Locke und Latham führten die Unterscheidung zwischen Leistungszielen (konkrete Ergebnisse) und Lernzielen (konkreter Wissens- oder Fähigkeitserwerb) für Fälle ein, in denen der Weg zur Leistung noch nicht bekannt ist. Ein konkretes Ergebnisziel bei einer echt neuartigen Aufgabe zu setzen kann kognitive Belastung und Angst erzeugen, die die Leistung beeinträchtigen; ein Lernziel hält die Aufmerksamkeit auf Verständnis statt auf defensiven Selbstschutz.

How to do it

  1. Vor einem Ergebnisziel fragen: „Weiß ich bereits, wie man das macht?“
  2. Falls nicht, zuerst ein Lernziel setzen: „Ich werde drei wirksame Strategien für… entdecken.“
  3. Zu einem Leistungsziel wechseln, sobald der Weg einigermaßen bekannt ist.
  4. Die beiden nicht mischen: Lern- und Leistungsziele aktivieren unterschiedliche kognitive Strategien.

Evidenz

Seijts und Latham (2005) zeigten, dass Lernziele Leistungsziele bei einer komplexen Aufgabe übertrafen, bei der Teilnehmende die erforderlichen Strategien noch nicht kannten. Der Befund ist eine direkte Erweiterung der Zielsetzungstheorie auf Bedingungen, unter denen die ursprünglichen Annahmen der Theorie nicht gelten. (rct)

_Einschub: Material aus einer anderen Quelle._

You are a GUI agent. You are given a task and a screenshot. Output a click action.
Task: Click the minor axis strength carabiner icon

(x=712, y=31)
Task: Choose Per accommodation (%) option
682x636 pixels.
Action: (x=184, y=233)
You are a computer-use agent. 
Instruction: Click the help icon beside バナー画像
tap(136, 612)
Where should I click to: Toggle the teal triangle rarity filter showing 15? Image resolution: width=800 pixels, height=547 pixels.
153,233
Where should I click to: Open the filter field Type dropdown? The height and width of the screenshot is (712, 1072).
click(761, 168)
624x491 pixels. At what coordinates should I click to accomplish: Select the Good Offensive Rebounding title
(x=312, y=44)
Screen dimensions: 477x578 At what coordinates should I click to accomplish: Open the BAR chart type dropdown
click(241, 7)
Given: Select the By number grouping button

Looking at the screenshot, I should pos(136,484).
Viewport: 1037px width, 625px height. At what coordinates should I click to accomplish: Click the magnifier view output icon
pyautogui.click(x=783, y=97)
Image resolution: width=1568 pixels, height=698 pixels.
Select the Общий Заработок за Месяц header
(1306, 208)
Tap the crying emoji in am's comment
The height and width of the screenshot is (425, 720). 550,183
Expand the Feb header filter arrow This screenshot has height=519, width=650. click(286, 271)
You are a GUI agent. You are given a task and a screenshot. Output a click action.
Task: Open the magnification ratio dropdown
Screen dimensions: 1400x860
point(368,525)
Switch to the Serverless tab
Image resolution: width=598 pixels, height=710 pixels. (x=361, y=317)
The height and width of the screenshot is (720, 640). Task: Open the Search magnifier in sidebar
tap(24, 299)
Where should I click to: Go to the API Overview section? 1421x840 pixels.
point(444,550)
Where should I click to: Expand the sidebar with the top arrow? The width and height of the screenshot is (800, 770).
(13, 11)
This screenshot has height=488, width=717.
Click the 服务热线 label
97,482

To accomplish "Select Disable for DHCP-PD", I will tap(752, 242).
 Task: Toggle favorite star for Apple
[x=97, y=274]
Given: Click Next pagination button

Die Lern-gegen-Leistungsziel-Unterscheidung gilt speziell, wenn Aufgabenstrategien unklar sind. Bei gut verstandenen Aufgaben bleiben Leistungsziele überlegen.

Quellen

Häufiger Fehler

Einer echt neuartigen Fähigkeit ein konkretes Leistungsziel zuweisen und dann schlechte frühe Zahlen als Beweis geringer Fähigkeit statt als normalen Preis des Lernens interpretieren.